All lines from the one with "Task: Click the purple" to the end of the listing below are to be transcribed exactly; both end lines are included, and no other lines are.
▼
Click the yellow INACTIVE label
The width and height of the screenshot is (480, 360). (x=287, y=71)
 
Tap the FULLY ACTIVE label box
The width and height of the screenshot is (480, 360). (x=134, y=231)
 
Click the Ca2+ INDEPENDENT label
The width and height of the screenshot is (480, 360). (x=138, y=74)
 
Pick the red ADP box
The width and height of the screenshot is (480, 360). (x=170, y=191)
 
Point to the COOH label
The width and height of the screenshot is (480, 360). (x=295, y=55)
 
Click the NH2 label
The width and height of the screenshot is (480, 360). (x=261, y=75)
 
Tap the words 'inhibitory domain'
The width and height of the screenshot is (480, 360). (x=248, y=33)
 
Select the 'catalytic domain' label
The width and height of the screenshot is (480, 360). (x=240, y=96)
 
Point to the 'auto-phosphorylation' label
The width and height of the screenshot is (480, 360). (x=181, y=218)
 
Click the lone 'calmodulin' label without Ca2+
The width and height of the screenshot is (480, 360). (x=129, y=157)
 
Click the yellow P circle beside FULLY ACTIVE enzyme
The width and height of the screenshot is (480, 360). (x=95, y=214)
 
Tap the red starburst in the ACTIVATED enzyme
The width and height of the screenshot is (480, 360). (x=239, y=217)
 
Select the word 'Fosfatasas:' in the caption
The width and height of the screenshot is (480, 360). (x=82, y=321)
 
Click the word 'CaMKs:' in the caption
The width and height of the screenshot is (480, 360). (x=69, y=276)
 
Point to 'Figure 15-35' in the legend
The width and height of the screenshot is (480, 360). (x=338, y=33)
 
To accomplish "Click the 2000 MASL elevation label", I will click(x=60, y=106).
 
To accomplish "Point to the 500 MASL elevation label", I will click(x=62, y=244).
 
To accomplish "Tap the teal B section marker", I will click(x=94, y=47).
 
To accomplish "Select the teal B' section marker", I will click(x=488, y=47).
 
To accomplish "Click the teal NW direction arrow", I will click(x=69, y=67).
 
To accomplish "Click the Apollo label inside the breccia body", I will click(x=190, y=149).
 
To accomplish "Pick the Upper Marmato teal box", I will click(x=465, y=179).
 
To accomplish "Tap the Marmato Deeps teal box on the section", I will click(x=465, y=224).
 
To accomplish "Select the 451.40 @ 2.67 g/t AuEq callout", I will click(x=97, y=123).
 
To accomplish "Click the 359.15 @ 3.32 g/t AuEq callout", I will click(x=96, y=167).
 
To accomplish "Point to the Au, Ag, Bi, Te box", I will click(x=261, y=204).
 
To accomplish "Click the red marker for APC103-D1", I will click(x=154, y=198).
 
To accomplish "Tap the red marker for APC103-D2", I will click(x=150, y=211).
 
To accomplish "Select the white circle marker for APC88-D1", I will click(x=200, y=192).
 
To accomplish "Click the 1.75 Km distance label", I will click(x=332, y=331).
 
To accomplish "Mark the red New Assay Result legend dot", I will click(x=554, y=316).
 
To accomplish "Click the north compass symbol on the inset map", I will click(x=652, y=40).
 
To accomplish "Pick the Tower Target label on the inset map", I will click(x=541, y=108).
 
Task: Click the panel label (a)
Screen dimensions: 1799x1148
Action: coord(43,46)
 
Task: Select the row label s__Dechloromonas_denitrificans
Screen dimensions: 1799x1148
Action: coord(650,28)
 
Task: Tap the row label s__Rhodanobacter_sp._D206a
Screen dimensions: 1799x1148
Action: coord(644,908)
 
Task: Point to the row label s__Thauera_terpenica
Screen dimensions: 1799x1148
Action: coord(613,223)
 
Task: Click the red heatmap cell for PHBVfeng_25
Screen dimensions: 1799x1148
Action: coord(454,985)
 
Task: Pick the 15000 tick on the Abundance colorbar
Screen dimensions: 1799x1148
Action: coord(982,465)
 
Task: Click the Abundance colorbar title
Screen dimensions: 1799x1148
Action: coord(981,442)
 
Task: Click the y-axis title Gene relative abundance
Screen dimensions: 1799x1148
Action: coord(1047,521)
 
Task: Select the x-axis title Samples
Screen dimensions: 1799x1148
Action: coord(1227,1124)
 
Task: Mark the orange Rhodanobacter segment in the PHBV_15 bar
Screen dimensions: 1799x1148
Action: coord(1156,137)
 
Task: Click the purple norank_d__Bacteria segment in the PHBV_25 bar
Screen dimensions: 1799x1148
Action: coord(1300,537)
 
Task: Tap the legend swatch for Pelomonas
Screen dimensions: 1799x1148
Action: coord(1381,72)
▲
_COMPLETED EXERCISE_:
Task: Click the purple norank_d__Bacteria segment in the PHBV_25 bar
Screen dimensions: 1799x1148
Action: coord(1300,537)
 
Task: Tap the legend swatch for Pelomonas
Screen dimensions: 1799x1148
Action: coord(1381,72)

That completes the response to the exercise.